# STATED EXERCISE
Format the lines from the line with "Viewport: 377px width, 212px height." through the end of the records, both included, as a JSON list of strings with one string per line and blank lines skipped. Leave the pictures out of the answer.

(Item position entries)
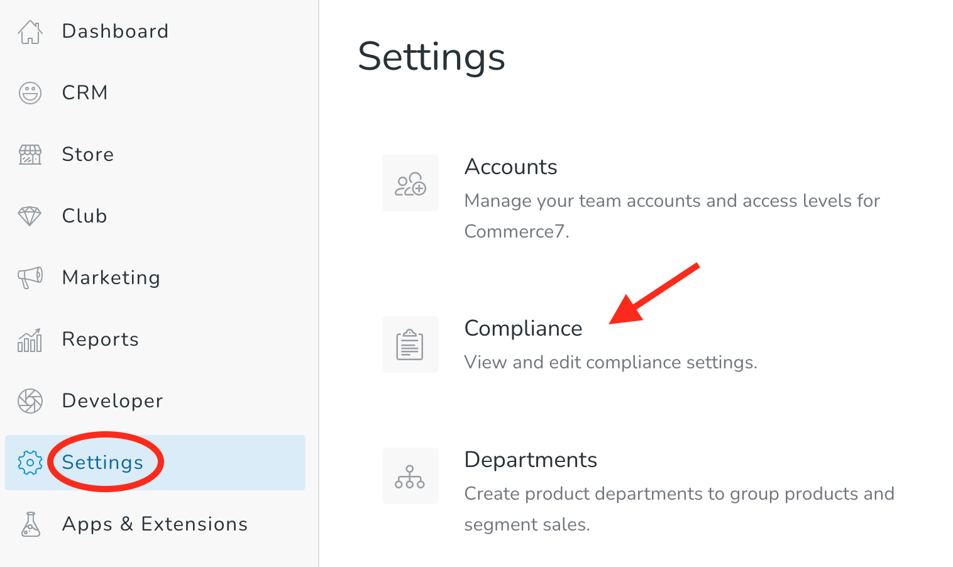Select Reports in the sidebar

(100, 339)
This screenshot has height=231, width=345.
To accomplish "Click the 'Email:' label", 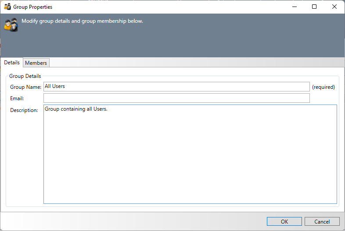I will [17, 98].
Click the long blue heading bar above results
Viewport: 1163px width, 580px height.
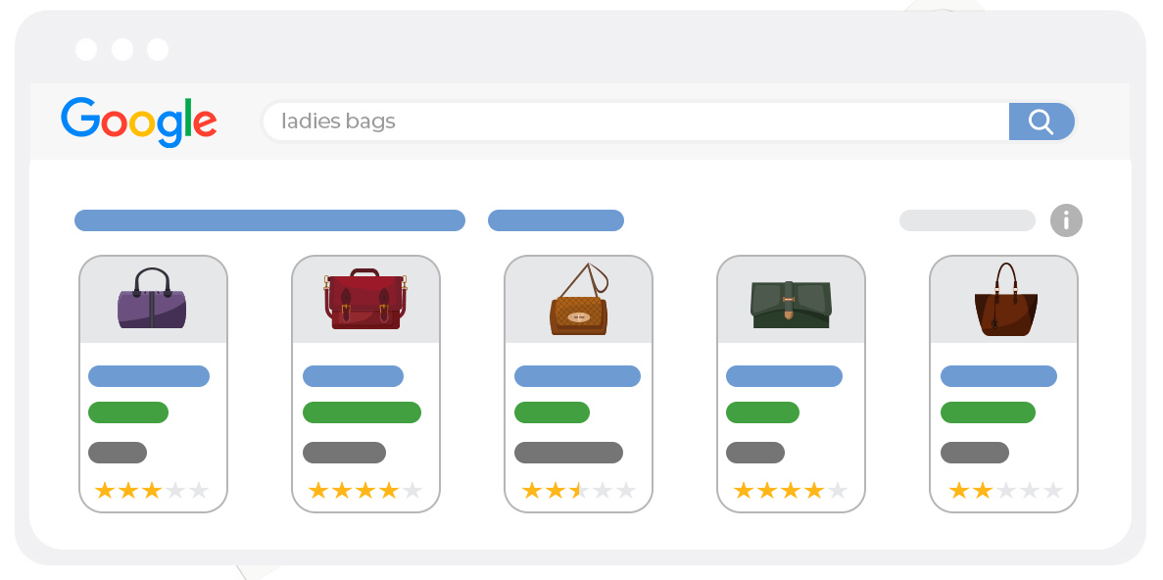pos(269,220)
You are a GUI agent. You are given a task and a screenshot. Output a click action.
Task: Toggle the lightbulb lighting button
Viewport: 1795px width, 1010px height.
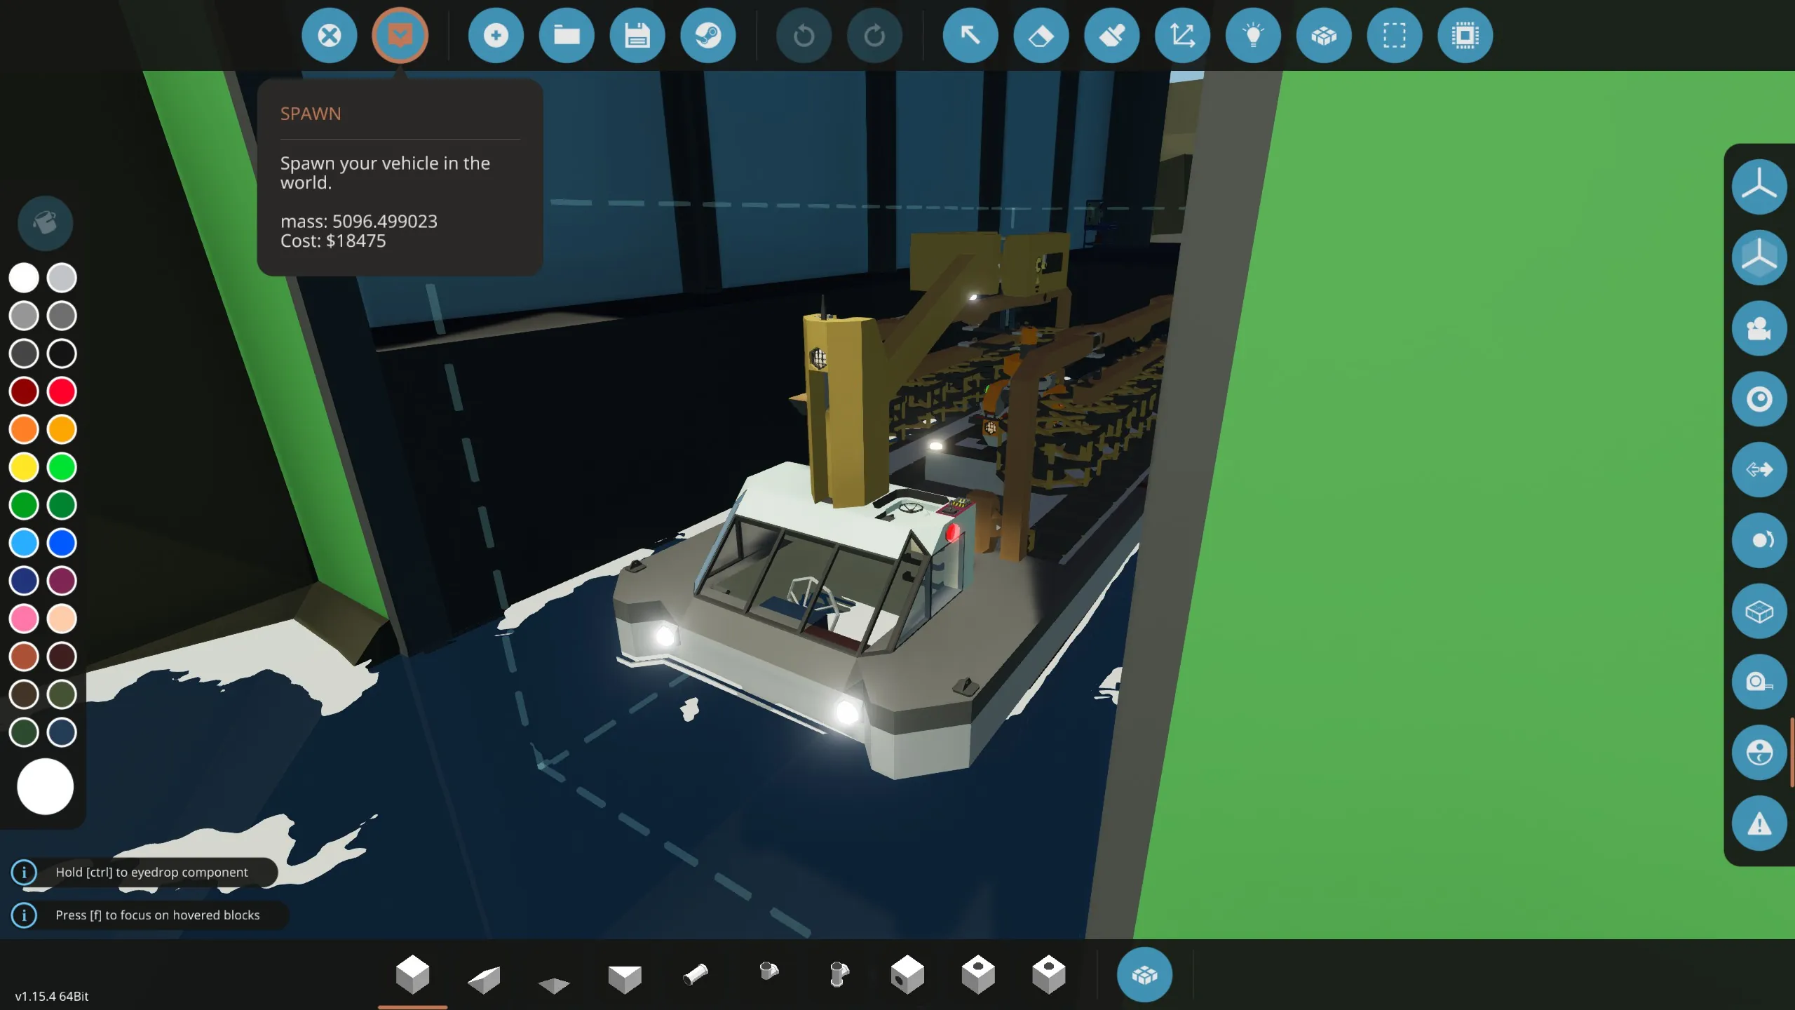tap(1253, 35)
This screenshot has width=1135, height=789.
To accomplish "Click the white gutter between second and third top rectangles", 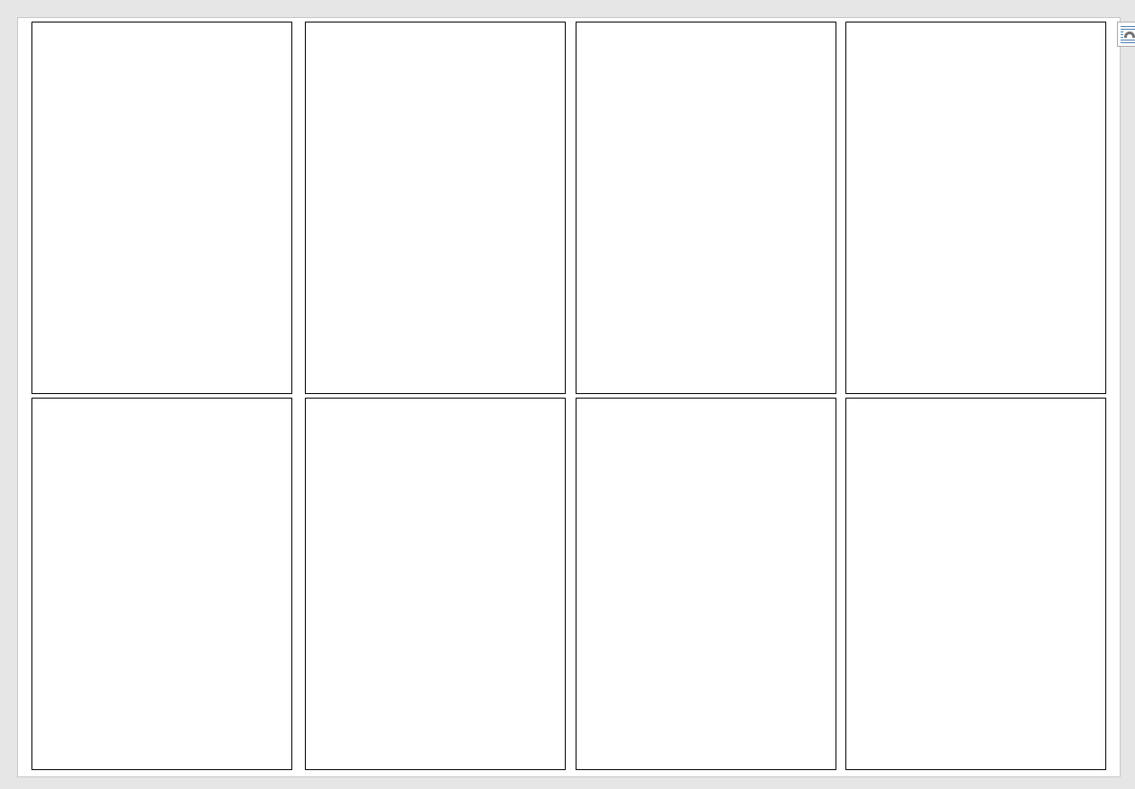I will (571, 208).
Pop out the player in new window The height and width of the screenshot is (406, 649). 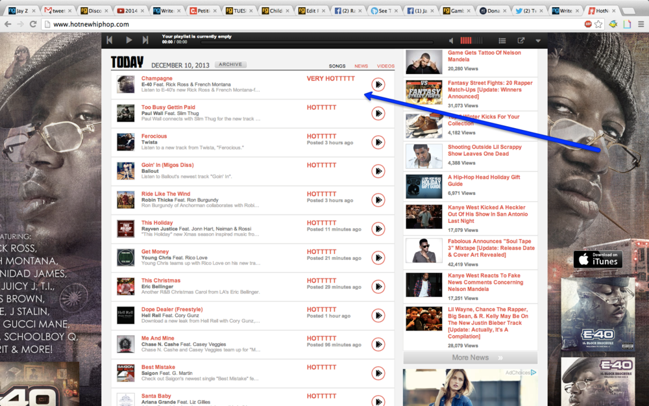520,41
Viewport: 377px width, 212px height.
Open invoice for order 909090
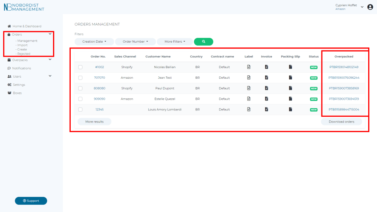pos(266,99)
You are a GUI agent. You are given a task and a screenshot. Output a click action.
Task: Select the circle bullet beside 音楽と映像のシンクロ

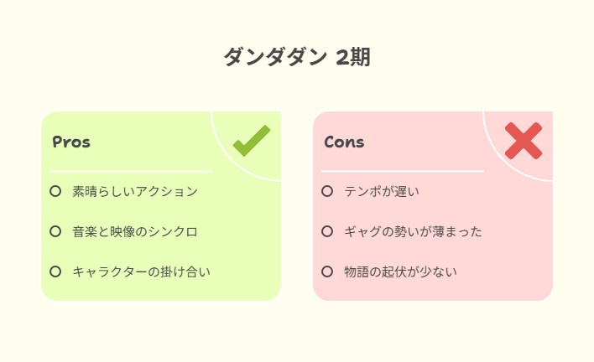coord(55,231)
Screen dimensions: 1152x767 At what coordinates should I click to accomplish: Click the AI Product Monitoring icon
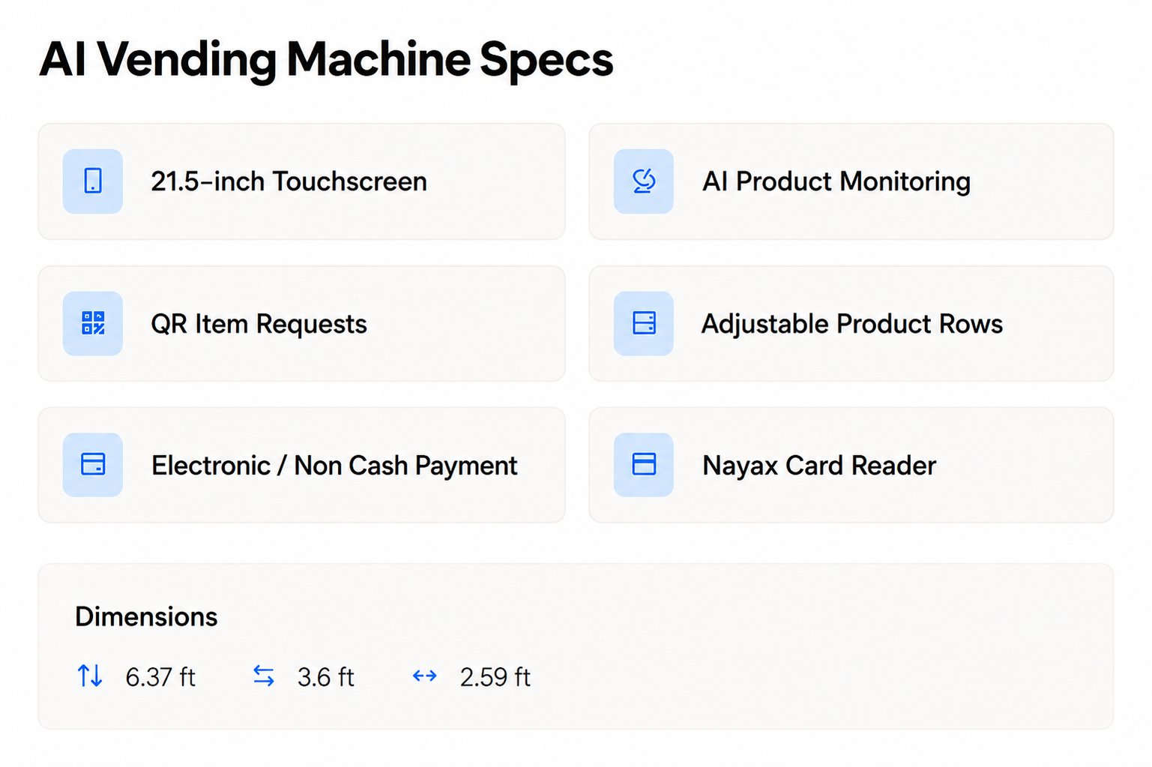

# ANSWER BELOW
[
  "Viewport: 377px width, 212px height.",
  "Open invoice for order 909090",
  "pos(266,99)",
  "You are a GUI agent. You are given a task and a screenshot. Output a click action.",
  "Task: Select the circle bullet beside 音楽と映像のシンクロ",
  "coord(55,231)",
  "Screen dimensions: 1152x767 At what coordinates should I click to accomplish: Click the AI Product Monitoring icon"
]